▶ [Stored items]:
────

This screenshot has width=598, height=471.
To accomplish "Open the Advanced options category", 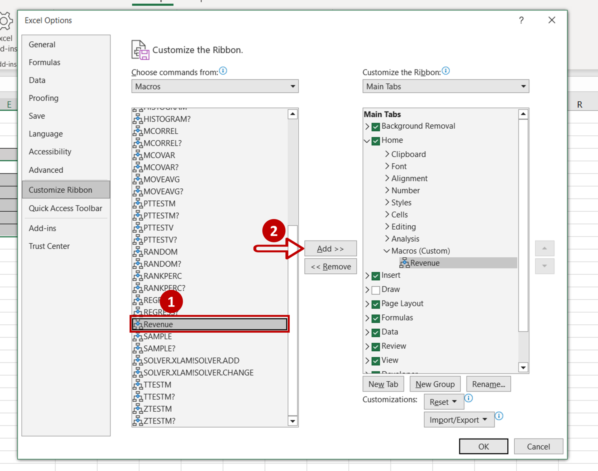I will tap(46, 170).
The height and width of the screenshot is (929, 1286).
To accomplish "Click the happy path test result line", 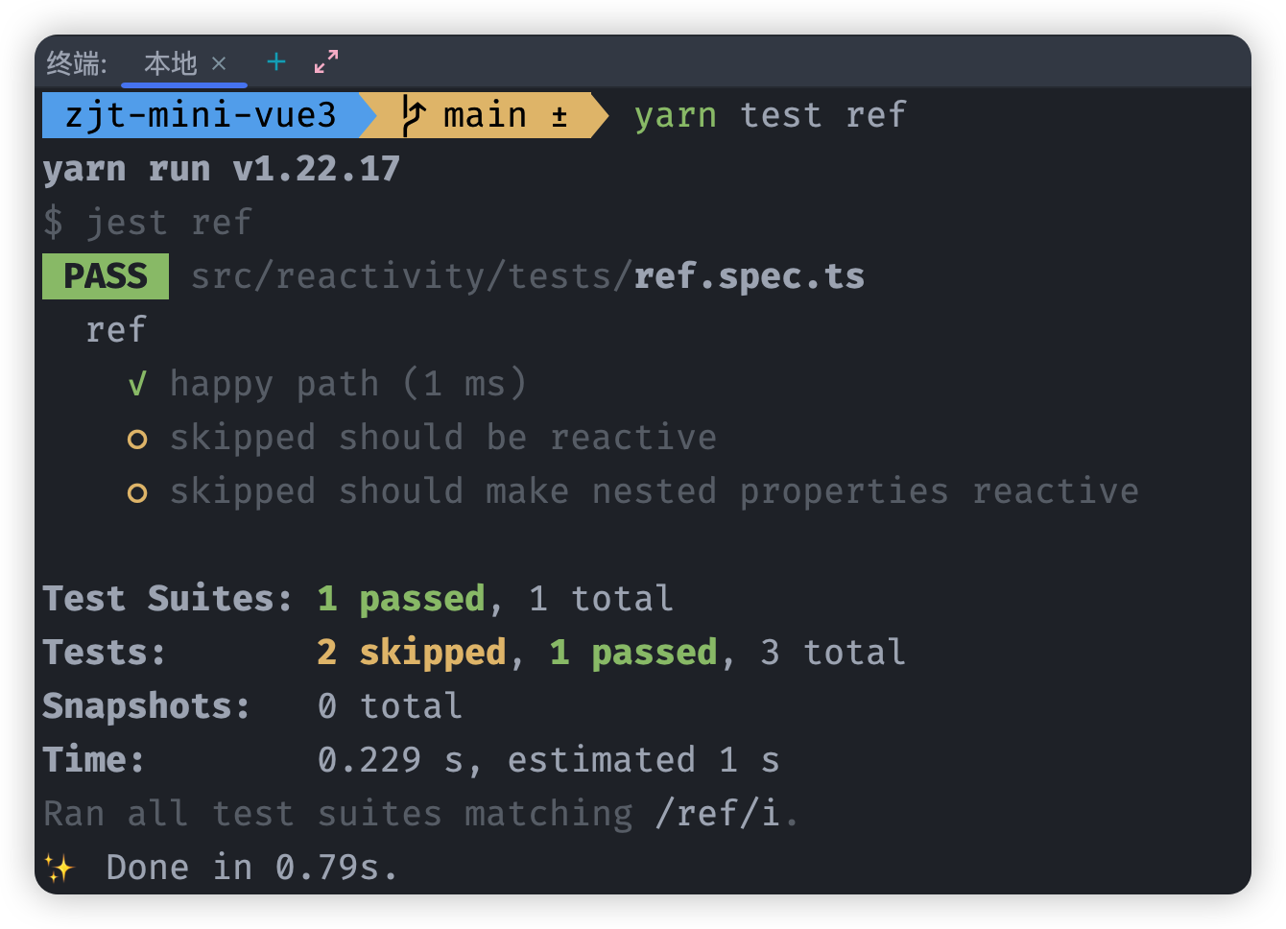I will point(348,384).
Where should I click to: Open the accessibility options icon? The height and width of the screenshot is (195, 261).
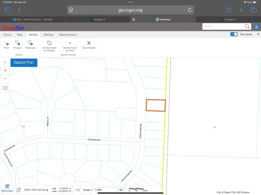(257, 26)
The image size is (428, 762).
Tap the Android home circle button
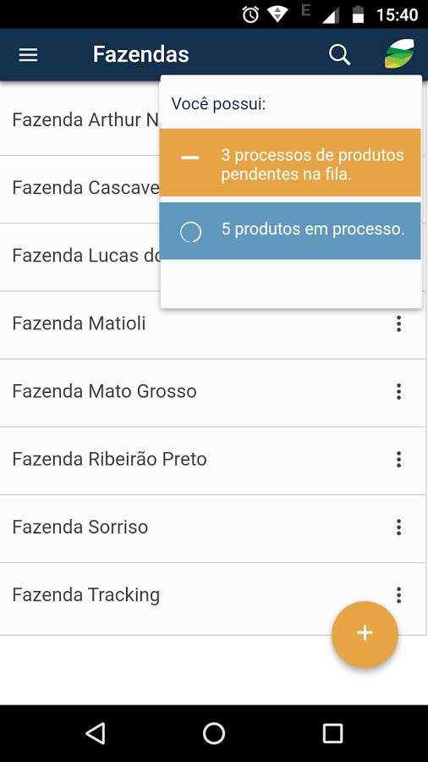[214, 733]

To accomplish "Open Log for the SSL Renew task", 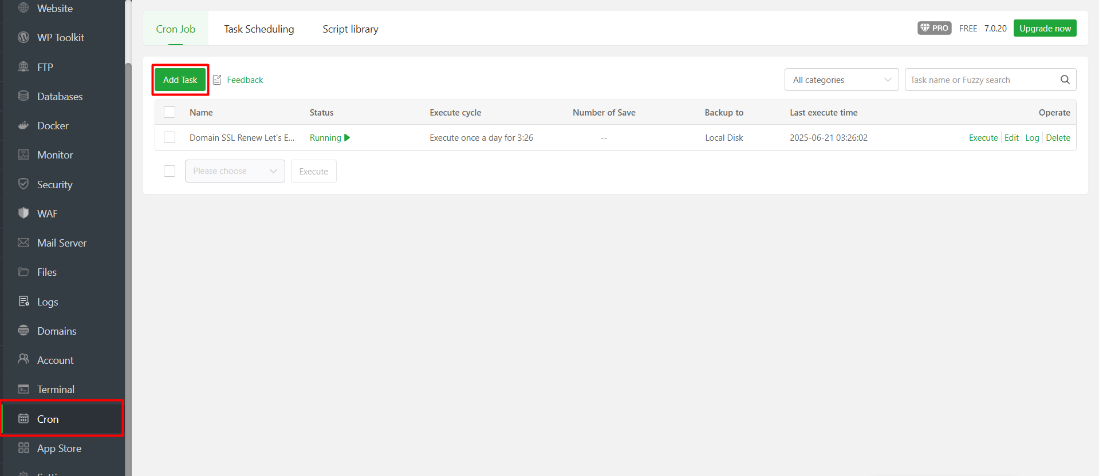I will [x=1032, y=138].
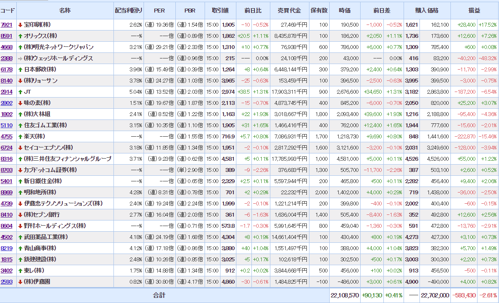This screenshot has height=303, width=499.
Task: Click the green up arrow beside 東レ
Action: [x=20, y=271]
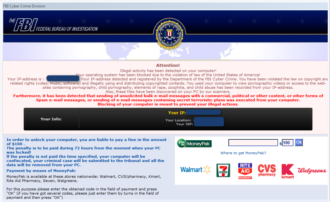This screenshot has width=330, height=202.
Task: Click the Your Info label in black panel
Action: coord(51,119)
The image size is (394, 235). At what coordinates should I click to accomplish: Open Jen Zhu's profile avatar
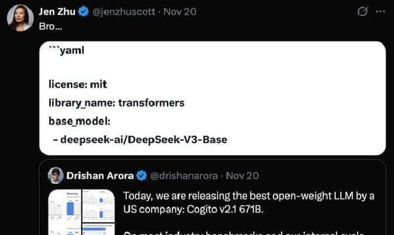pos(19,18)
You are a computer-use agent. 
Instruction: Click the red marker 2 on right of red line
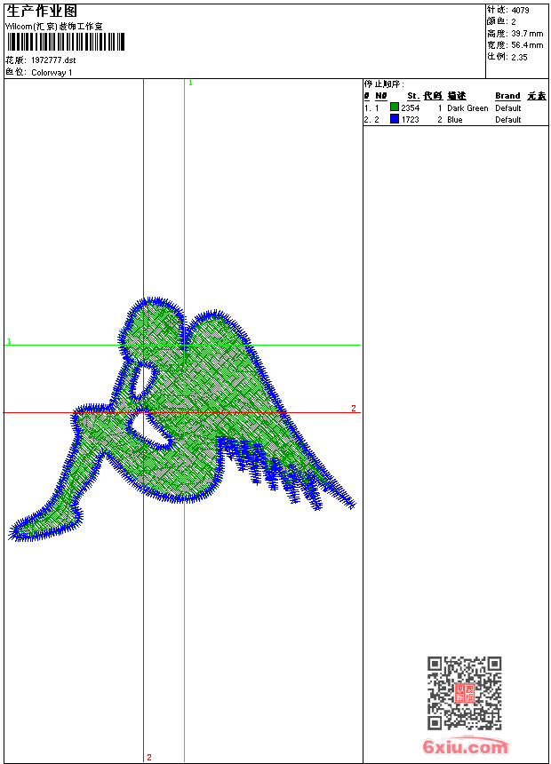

────

Only one thing is required here: an exact copy of the lines from the one bearing "The image size is (394, 235)." through the final line above, both included, with pictures left out.

▶ [Exercise answer]:
The image size is (394, 235). At what coordinates should I click to accomplish: Open Jen Zhu's profile avatar
pos(19,18)
You are a computer-use agent. 
Instruction: Click the red marker 2 on right of red line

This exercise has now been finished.